[Excerpts from a dataset]
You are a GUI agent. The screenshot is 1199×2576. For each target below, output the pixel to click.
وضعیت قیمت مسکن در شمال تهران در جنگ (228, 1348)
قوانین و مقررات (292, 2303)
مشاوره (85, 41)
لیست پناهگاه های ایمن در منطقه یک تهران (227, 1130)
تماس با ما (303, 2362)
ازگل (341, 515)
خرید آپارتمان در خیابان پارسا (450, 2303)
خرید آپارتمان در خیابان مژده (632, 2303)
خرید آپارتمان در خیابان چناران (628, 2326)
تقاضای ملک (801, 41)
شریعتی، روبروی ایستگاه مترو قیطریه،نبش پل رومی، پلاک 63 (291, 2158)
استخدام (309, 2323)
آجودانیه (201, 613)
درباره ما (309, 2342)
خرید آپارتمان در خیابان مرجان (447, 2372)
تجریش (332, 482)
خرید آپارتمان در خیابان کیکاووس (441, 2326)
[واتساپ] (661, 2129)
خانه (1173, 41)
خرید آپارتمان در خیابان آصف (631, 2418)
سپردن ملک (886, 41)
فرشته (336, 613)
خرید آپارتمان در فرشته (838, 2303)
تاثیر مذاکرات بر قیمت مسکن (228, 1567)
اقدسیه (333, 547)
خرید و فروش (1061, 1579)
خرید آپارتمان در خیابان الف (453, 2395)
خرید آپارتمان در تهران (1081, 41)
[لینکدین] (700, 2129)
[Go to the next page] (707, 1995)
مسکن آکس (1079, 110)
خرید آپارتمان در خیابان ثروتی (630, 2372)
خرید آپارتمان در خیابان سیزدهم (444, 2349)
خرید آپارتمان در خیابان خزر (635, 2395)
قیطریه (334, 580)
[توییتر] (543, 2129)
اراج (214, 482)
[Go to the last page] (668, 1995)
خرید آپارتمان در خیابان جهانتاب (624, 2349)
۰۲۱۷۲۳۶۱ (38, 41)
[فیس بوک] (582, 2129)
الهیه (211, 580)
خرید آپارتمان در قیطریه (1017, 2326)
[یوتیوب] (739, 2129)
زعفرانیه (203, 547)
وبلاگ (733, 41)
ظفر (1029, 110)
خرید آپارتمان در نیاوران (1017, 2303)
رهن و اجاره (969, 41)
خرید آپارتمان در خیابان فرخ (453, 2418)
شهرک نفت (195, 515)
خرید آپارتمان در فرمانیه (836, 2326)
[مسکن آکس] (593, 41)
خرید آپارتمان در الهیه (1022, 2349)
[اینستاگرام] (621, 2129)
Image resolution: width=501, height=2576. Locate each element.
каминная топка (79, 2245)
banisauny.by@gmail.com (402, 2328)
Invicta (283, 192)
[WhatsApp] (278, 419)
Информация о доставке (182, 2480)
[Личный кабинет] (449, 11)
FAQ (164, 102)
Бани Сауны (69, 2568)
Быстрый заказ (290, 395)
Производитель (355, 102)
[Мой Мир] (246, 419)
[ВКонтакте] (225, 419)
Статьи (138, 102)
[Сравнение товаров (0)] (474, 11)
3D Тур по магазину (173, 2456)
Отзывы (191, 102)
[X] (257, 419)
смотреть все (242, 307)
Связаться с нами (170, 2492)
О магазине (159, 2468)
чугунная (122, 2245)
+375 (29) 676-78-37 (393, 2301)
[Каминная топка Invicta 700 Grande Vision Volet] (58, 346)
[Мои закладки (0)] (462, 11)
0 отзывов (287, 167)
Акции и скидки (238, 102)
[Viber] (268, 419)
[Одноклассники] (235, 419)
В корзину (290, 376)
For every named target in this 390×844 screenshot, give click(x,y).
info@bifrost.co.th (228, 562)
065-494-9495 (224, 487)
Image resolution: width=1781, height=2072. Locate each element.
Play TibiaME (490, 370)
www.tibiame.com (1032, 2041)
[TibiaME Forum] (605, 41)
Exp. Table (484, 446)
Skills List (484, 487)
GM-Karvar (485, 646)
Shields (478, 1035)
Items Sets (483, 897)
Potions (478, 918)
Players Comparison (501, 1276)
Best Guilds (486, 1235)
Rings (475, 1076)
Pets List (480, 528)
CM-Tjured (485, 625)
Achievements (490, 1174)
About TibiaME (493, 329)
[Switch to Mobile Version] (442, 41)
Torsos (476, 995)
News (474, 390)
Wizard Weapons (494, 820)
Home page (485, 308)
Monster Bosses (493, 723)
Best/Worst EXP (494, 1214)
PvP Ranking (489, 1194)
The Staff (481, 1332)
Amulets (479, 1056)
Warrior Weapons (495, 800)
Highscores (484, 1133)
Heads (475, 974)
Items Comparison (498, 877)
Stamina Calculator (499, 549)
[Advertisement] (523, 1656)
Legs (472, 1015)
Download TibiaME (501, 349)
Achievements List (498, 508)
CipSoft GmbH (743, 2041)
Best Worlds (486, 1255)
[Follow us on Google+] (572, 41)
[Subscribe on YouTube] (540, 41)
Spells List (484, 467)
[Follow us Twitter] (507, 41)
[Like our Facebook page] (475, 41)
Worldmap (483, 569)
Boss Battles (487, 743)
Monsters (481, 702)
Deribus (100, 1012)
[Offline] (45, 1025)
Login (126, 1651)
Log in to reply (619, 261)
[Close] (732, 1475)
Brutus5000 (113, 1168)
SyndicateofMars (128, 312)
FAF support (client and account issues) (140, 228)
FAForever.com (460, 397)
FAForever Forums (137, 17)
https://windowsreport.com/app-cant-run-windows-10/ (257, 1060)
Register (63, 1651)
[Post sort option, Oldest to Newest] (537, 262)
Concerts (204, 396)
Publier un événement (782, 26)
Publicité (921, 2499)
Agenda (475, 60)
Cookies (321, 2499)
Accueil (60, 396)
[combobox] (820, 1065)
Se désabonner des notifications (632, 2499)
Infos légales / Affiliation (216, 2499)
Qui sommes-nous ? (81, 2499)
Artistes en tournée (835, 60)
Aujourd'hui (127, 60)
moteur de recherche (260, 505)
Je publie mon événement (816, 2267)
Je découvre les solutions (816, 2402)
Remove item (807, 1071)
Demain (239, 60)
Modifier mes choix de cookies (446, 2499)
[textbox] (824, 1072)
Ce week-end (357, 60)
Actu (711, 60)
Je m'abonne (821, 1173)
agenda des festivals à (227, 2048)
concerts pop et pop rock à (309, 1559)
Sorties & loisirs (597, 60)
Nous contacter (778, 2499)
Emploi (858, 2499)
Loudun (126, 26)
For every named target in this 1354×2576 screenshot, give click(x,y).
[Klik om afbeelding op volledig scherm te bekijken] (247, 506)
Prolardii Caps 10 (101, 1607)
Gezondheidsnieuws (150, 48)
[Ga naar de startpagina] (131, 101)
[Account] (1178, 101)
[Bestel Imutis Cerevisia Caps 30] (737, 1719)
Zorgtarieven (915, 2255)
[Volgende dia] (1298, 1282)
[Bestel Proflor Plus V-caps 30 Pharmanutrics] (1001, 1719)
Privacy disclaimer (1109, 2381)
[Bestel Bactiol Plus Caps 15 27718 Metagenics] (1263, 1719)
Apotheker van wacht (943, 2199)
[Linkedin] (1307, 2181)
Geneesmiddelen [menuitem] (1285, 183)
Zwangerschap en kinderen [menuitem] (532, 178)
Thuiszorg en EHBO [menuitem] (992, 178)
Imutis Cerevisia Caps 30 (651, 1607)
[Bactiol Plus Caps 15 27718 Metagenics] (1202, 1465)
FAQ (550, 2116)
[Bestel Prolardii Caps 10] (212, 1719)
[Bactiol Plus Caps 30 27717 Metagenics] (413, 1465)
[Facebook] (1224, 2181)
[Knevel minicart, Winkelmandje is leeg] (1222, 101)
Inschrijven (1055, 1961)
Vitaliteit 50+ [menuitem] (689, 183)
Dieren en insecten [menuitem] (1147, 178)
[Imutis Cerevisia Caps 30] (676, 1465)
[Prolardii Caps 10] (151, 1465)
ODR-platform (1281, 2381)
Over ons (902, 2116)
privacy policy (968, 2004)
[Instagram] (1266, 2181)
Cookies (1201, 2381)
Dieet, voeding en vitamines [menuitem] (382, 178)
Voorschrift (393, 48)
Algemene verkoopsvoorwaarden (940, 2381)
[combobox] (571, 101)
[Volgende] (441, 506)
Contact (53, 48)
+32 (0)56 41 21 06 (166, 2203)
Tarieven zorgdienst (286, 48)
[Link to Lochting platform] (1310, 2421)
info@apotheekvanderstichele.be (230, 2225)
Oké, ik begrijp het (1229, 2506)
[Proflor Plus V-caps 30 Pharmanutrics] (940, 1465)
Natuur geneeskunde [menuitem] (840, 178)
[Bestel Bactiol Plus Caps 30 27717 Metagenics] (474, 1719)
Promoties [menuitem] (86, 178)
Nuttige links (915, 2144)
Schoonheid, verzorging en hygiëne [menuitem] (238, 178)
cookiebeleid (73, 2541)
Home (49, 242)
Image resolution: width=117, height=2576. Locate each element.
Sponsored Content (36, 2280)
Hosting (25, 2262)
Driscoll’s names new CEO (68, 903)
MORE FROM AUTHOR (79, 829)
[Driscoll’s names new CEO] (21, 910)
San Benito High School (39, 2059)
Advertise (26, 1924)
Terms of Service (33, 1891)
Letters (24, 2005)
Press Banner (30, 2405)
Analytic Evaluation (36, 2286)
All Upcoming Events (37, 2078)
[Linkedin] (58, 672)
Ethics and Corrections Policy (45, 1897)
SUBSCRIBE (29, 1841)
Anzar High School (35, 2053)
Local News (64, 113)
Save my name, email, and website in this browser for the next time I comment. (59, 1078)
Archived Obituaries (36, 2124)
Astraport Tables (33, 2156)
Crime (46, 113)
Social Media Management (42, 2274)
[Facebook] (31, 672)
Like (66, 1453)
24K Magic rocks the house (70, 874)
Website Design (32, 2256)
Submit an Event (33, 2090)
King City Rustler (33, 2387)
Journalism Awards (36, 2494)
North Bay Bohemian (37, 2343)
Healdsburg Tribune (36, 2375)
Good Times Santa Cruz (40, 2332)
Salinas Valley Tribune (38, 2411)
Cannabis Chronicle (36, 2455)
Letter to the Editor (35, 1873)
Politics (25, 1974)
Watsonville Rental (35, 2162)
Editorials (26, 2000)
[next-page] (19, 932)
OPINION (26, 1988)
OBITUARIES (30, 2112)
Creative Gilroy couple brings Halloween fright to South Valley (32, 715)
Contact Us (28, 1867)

• Prompt:
What is needed is each line from the records with the word "every" in it.

• Your response:
For every named target in this 390×844 screenshot, give click(x,y).
For every named target in this 1354×2576 screenshot, give click(x,y).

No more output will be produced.